Adapted from artist Anno Moyoco’s popular manga by accomplished director/scriptwriter Yuki Tanada, the film brings to life the courtesan world of the 1700s with a decidedly 21st century verve and attitude. The director, acclaimed photographer Mika Ninagawa, purposefully ditches any semblances of adherence to period accuracy, instead favouring cheeky Marie Antoinette-esque anachronisms by using vivid splashes of red and gold as visual background and blaring modern rock music by Ringo Shiina as the accompanying soundtrack. Even the heroine, the rebellious yet beautiful Kiyoha, is played by half-Caucasian, half-Japanese model/rock idol/actress Anna Tsuchiya, whose bad-girl attitude is a perfect fit for the film’s ferocious originality. The combined talents of the five women behind Sakuran, all at the top of their respective fields, are a testament to the creativity of female artists in today’s Japan.
The plot, though set up in the classic vein of a reluctant prostitute forced to move up ranks within the competitive world of brothels, is actually more about the struggle between love and fame, rather than the usual commentary on Japanese patriarchy. Indeed, the “oirans,” or the highest-ranking courtesans, could be compared to today’s pop stars: renowned and adored for their beauty and performances, yet unattainable except for the elite few. Despite all the public adulation, Kiyoha cannot attain happiness, even when a supposed savior – a rich samurai – comes to take her hand in marriage. Perhaps freedom has come too late to save Kiyoha from her gilded prison?
Similar to its bold protagonist, Sakuran is like a peacock strutting its iridescent plumes – a film made to dazzle the senses and quicken the heart. The combination of sumptuous visuals, a rocking and eclectic soundtrack, and a story with all its feistiness and romantic yearnings intact, ensures that this is a movie event not to be missed.

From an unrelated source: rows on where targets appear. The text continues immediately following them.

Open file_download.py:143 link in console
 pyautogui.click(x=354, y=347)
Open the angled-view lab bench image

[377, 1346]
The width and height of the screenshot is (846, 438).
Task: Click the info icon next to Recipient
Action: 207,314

– Raymond Phathanavirangoon
Mika Ninagawa was born in Tokyo, Japan, in 1972. She has won numerous prizes for her photography, including the 13th Canon New Cosmos of Photography Award for Excellence, among a host of others. Fans of her unique world view and color aesthetic come from a wide range of fields: fashion, advertising, modern art, and even actresses, actors, and models. She has published more than 30 books of her photographs, and is known as one of the best-selling photographers in Japan. She began filmmaking with the short Cheap Trip, released online in 2003. Sakuran (2007) is her first full-length feature film.